Most implementations of a dynamic multilevel index use a variation of the B-tree data structure called a B+-tree. In a B-tree, every value of the search field appears once at some level in the tree, along with a data pointer. In a B+-tree, data pointers are stored only at the leaf nodes of the tree; hence, the structure of leaf nodes differs from the structure of internal nodes. The leaf nodes have an entry for every value of the search field, along with a data pointer to the record (or to the block that contains this record) if the search field is a key field. For a nonkey search field, the pointer points to a block containing pointers to the data file records, creating an extra level of indirection.

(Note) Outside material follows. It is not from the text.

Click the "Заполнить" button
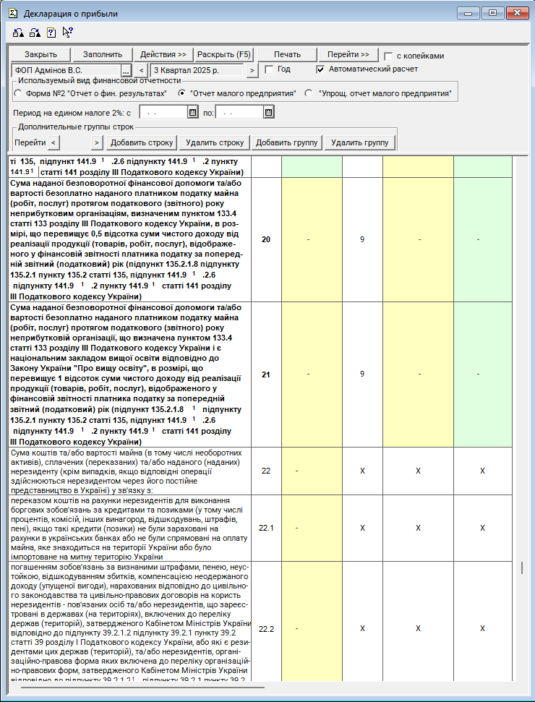This screenshot has width=535, height=702. click(x=103, y=55)

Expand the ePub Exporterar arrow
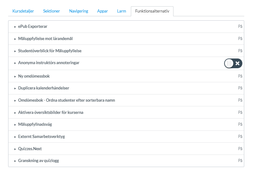(x=15, y=27)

The leaf nodes of the B+-tree are usually linked to provide ordered access on the search field to the records. These leaf nodes are similar to the first (base) level of an index. Internal nodes of the B+-tree correspond to the other levels of a multilevel index. Some search field values from the leaf nodes are repeated in the internal nodes of the B+-tree to guide the search. The structure of the internal nodes of a B+-tree of order p (Figure 18.11(a)) is as follows:
1. Each internal node is of the form
<P1, K1, P2, K2, ..., Pq – 1, Kq –1, Pq> where q ≤ p and each Pi is a tree pointer.
Within each internal node, K1 < K2 < ... < Kq−1.
For all search field values X in the subtree pointed at by Pi, we have Ki−1 < X ≤ Ki for 1 < i < q; X ≤ Ki for i = 1; and Ki−1 < X for i = q (see Figure 18.11(a)).10
Each internal node has at most p tree pointers.
Each internal node, except the root, has at least (p/2) tree pointers. The root node has at least two tree pointers if it is an internal node.
An internal node with q pointers, q ≤ p, has q − 1 search field values.
The structure of the leaf nodes of a B+-tree of order p (Figure 18.11(b)) is as follows:
1. Each leaf node is of the form
<<K1, Pr1>, <K2, Pr2>, ..., <Kq–1, Prq–1>, Pnext>
where q ≤ p, each Pri is a data pointer, and Pnext points to the next leaf node of the B+-tree.
2. Within each leaf node, K1 ≤ K2 ... , Kq−1, q ≤ p.
3. Each Pri is a data pointer that points to the record whose search field value is Ki or to a file block containing the record (or to a block of record pointers that point to records whose search field value is Ki if the search field is not a key).
4. Each leaf node has at least (p/2) values.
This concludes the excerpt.